- [About this exercise] Beginning with the line that contains "Task: Click the B. Medium hard rock cell", copy each subsequent line of the data below through the last one, including both ends but not the pictures.

START Exercise material

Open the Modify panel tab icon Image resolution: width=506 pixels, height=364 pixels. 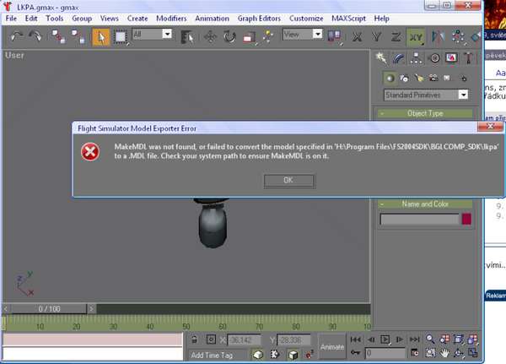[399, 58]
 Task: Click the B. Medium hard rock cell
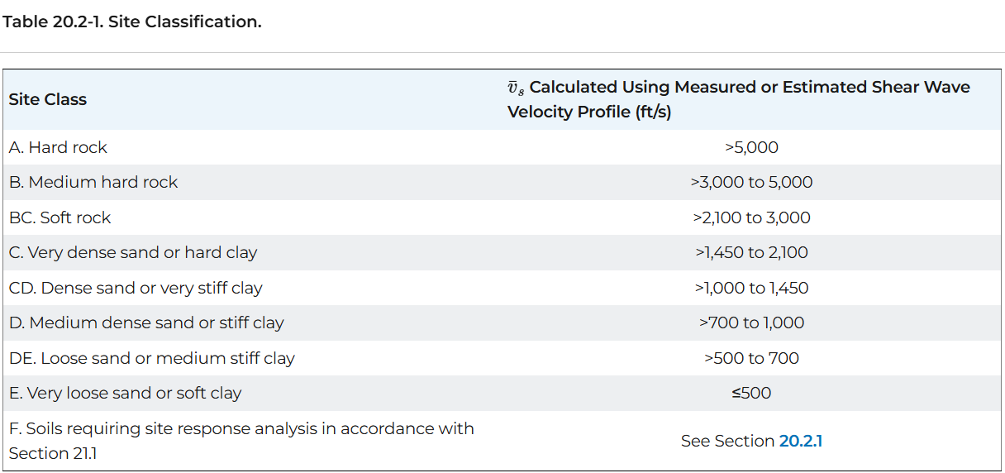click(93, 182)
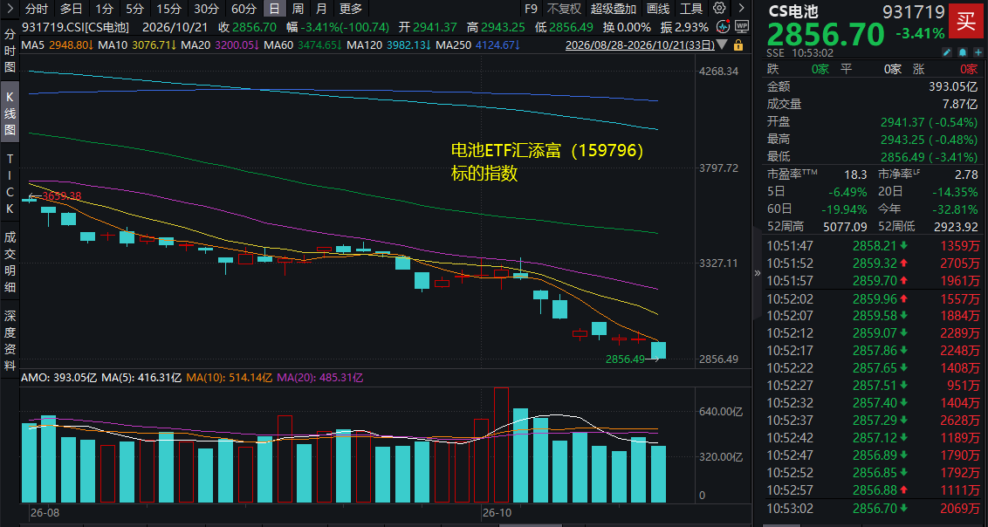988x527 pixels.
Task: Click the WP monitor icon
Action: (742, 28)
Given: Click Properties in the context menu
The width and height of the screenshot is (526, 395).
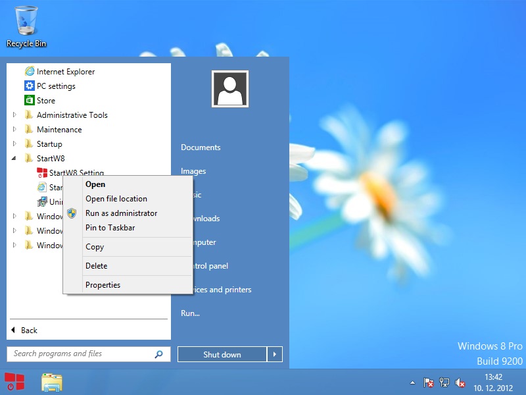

END Exercise material

- [Task solution]
 Task: Click the B. Medium hard rock cell
click(93, 182)
988x527 pixels.
Task: Click the WP monitor icon
Action: (742, 28)
Given: Click Properties in the context menu
The width and height of the screenshot is (526, 395).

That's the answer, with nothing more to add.